__Material provided__:
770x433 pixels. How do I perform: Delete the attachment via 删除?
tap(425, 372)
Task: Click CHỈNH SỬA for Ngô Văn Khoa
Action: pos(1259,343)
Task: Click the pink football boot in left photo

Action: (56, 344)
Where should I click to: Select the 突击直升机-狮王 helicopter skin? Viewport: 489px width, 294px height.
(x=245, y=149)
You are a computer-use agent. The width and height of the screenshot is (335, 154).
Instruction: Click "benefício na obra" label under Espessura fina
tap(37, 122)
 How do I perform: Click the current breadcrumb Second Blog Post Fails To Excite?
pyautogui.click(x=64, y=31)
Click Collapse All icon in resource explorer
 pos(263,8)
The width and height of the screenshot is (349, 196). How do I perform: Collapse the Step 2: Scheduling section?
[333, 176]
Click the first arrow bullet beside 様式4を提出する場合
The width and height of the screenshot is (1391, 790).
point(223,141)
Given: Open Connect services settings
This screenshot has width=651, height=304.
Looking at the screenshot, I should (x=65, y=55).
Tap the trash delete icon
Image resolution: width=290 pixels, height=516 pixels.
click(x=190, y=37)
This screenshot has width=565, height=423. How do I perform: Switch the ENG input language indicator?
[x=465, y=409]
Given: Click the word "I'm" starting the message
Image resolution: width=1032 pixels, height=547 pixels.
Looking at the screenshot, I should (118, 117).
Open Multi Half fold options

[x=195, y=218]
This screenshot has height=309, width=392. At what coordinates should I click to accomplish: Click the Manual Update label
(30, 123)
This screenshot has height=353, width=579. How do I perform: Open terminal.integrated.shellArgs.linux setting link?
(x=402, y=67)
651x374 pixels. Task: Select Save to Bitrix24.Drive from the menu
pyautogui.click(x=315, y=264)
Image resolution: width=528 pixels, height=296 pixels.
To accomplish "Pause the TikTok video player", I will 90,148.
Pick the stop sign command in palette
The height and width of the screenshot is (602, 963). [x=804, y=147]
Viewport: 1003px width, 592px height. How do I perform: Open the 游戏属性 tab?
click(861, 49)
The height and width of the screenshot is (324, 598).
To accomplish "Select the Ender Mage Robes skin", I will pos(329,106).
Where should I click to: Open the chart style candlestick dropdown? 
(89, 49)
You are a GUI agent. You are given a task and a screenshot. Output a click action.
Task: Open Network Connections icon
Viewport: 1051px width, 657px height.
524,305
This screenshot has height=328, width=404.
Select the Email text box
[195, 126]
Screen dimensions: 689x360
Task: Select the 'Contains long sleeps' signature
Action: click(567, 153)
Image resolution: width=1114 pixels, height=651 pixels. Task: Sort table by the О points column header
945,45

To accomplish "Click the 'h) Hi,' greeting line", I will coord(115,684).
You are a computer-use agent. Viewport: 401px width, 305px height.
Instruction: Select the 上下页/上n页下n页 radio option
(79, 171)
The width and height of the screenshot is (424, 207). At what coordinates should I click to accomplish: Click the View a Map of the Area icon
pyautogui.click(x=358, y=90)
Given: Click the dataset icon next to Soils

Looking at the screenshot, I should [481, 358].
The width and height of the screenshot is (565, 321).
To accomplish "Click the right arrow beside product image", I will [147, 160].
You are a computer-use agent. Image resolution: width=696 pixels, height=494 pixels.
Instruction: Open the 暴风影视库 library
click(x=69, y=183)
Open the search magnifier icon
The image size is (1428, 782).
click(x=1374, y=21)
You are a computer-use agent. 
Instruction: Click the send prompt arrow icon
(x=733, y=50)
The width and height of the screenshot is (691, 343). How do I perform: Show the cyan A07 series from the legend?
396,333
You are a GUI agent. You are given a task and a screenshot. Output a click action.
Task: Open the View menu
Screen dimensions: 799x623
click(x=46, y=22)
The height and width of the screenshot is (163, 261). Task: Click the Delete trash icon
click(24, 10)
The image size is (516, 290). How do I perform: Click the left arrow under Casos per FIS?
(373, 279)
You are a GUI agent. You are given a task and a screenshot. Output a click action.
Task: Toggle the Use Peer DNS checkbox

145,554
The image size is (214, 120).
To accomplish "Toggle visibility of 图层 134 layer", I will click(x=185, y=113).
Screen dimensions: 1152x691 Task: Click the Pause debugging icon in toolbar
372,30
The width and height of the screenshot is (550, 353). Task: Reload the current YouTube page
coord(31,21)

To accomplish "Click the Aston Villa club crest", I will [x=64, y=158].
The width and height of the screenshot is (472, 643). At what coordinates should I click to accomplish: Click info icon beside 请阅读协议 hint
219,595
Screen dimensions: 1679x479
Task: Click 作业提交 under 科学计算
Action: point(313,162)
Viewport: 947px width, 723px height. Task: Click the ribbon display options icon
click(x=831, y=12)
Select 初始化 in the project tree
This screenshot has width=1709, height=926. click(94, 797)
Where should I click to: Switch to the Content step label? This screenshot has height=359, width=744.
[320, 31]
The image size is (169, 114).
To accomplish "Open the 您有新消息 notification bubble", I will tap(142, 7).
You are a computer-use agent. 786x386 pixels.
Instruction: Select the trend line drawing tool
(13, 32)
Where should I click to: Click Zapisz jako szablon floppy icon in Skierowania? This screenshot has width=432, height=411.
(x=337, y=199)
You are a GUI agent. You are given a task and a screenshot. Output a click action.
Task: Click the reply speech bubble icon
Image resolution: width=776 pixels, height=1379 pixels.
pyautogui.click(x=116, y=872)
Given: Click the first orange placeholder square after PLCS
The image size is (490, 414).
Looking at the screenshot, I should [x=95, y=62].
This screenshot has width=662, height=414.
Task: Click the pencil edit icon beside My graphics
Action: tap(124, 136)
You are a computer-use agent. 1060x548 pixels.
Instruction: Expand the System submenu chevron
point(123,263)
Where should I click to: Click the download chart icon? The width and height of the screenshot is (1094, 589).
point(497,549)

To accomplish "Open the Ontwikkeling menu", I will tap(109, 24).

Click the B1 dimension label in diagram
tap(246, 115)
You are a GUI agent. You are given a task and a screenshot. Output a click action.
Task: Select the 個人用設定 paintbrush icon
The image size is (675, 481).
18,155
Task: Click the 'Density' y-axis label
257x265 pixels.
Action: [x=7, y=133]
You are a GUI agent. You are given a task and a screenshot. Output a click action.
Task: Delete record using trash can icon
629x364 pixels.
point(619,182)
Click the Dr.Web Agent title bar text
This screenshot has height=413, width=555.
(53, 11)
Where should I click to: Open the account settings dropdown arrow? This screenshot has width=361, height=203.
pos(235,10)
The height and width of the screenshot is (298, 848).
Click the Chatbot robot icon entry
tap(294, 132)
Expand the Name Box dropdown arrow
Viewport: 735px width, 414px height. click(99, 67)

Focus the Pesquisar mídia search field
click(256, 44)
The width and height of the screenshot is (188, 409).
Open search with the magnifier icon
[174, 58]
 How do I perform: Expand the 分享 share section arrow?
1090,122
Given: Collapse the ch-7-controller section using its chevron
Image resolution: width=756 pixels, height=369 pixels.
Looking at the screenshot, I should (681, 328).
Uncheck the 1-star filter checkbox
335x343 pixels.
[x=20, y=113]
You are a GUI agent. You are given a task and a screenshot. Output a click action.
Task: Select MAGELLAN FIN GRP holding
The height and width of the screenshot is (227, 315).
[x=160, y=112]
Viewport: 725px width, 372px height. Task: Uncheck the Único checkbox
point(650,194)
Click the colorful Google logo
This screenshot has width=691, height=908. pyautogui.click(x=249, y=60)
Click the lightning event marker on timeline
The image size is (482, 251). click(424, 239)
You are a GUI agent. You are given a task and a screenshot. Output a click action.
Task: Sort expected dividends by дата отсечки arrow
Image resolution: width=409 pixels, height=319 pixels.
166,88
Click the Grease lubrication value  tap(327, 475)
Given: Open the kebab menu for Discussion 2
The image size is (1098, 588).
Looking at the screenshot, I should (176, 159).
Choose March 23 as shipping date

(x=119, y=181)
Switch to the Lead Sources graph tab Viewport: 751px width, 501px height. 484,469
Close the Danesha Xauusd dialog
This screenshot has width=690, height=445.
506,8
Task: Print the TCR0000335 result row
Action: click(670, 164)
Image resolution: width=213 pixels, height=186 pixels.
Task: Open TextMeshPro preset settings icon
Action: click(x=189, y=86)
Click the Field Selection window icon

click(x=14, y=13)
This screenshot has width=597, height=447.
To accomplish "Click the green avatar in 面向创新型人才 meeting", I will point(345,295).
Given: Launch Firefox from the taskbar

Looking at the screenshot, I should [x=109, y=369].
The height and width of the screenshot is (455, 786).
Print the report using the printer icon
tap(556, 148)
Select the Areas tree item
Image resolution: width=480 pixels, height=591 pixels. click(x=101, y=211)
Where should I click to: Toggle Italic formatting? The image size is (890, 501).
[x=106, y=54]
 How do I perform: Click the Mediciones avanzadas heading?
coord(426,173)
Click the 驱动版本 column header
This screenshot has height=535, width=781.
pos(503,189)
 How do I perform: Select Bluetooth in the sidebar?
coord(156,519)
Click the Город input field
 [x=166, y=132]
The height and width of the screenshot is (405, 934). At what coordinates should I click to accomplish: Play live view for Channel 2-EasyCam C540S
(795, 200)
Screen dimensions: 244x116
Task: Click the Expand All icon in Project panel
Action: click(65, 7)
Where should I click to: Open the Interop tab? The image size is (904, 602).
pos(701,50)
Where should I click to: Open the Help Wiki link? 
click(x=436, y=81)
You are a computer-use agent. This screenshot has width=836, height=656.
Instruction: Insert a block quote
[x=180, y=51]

__Task description__: Copy every line of the data where "bubble" is found.

__Output for this task__:
To accomplish "Open the 您有新消息 notification bubble", I will tap(142, 7).
Task: Click the reply speech bubble icon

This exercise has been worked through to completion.